The street I grew up on is untouched. A green canopy of wild forest leaves intricate shadows on the dirt. Ancient mailboxes covered in ivy and baseball bat dents surround the street.
Then my number comes up.
And I already see the effects.
The door is ripped off from the old tin mailbox. The driveway is overrun from rain flooding, becoming a mismosh of gravel and dead plants. On The bridge both protective sides have been blown off by some unseen storm and carried off to a sad place filled with broken toys and lost tap shoes. I stand on the edge and look down at the clear stream, remembering all the games I played in it, when all I needed was a stick and some mud smeared on my little fat face and I was a commando, behind enemy lines waiting to put a bullet in the head of any passersby that noticed me.
Fond memories of an a-typical serial killer childhood on this nervous night in Jersey.
I see the dead wagon. The mercedes benz that has become that lost trailer in the woods, its flat wheels being strangled by weeds and its hull showing signs that the rust is in it for the long run. Walking down the brick path my father and I laid together I see our lawn. Once a beautiful arena for the gymnastics finals and world series, it had now become an overrun jungle filled with prowling tigers and ants the size of puppies. Felled apple trees lay dead on the grass having fought many wars with the great oaks, who stand injured and swaying, ready to give out and drop.

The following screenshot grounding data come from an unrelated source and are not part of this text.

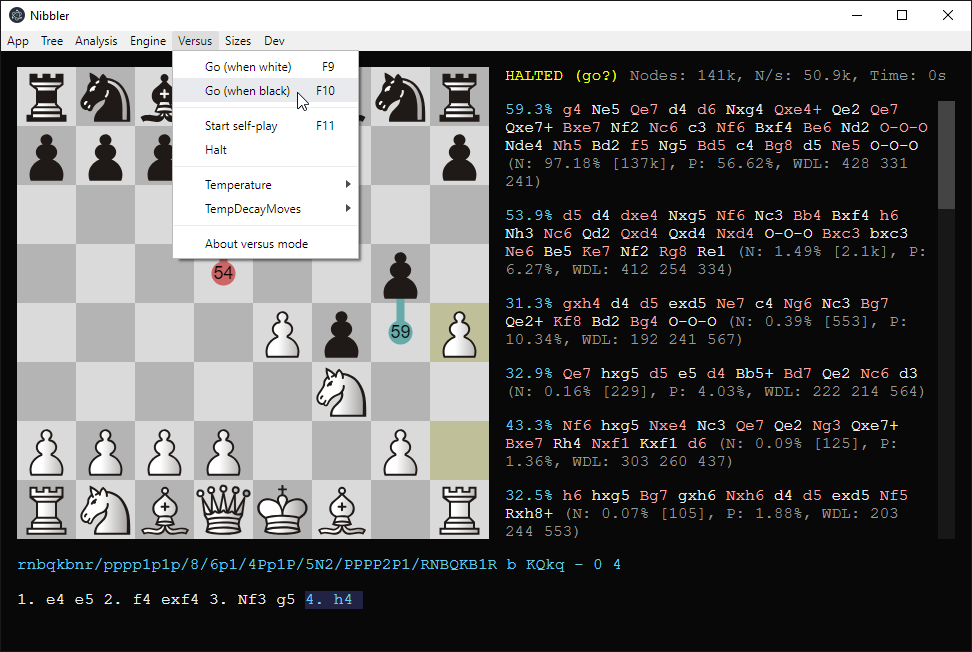Click the white knight on f3
972x652 pixels.
click(x=342, y=391)

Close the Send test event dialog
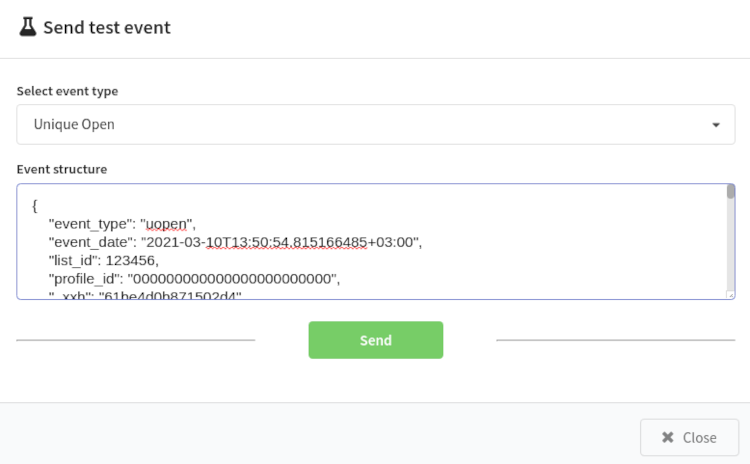pos(689,437)
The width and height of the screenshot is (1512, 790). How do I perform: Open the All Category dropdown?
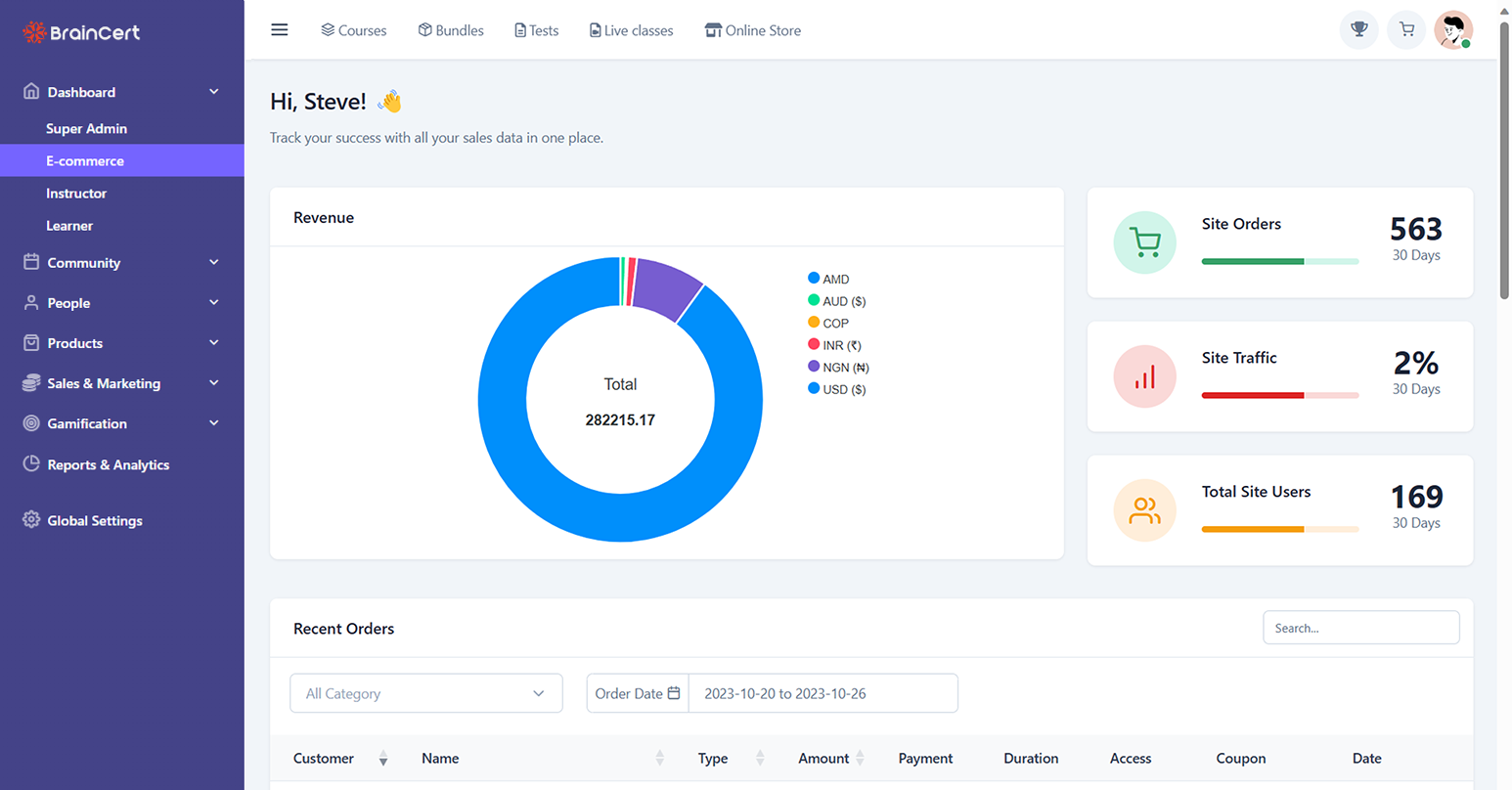425,692
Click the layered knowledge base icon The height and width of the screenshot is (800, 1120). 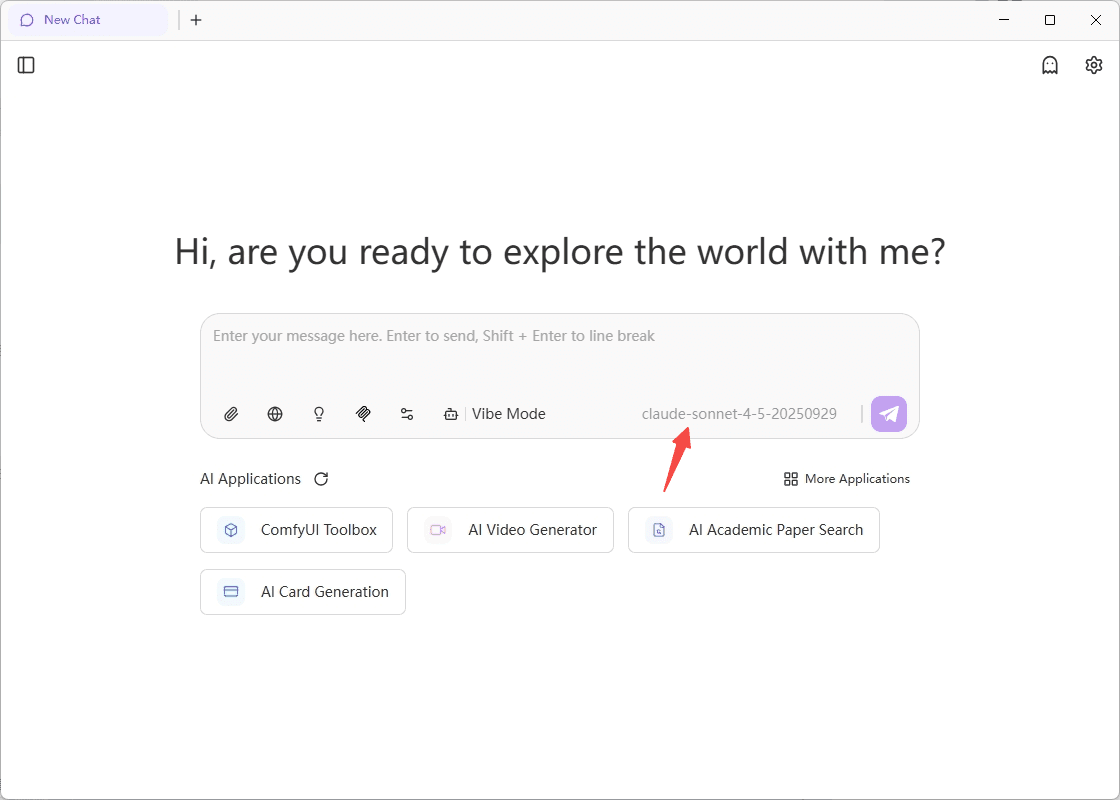point(363,414)
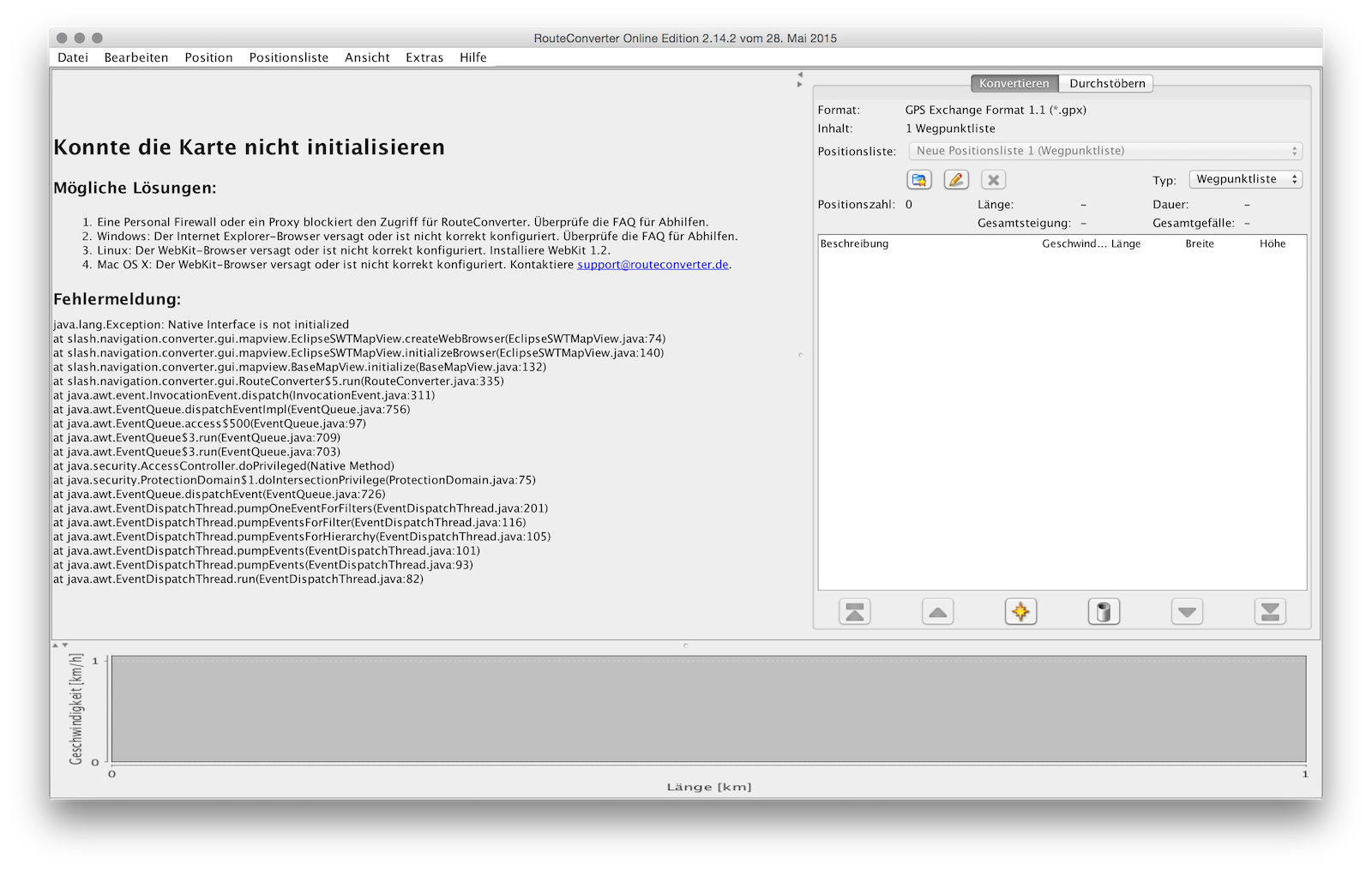This screenshot has height=870, width=1372.
Task: Open the Datei menu
Action: 73,57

The stairs feel soggy and weak under my weight, and I make sure to twist my way around the holes in the boards, which lead down to a dark dirty place where I can see gigantic worms sucking on the bones of the family dog..
Spiderwebs and guano litter the porch and I get that feeling that at any moment a tarantula might lower down and crawl down the back of my shirt.
So, I spring forward and swing the door open with my right hand and pass it back to my left as I step inside. Only years of practice keep it from creaking like an old witch.
And that's what the house had become. She'd become a big,dirty, cold old witch who has become decrepit and insane after years of neglect.
In the grand "foy'ere" there are stacks of newspapers and pizza boxes and garbage. At least three weeks worth, maybe more.
I slip in past the french doors and get them to click just right, without looking, and run full force across the living room. Zig zagging like deon sanders between armchairs and coffee tables, until I reach my stairs.
I grab the banister and propel my body passed the first 5 steps and a joy beyond words overtakes me as I sprint up the carpeted steps, knowing my old room awaits.
But its cold, and its dusty. And it seems like no one has been IN the room in over three months.
But when it becomes night. And I dim the lights. and I can see my books and my dvds and my comic books and my posters and and and... There is no physical place I'd rather be. Surround by all my Stuff. My Possessions. My warm,lifeless,beautiful..crap.

I'm afraid to let myself feel the hurt and yet upset that I feel like I have no feelings. Only Bliss and Suicidal.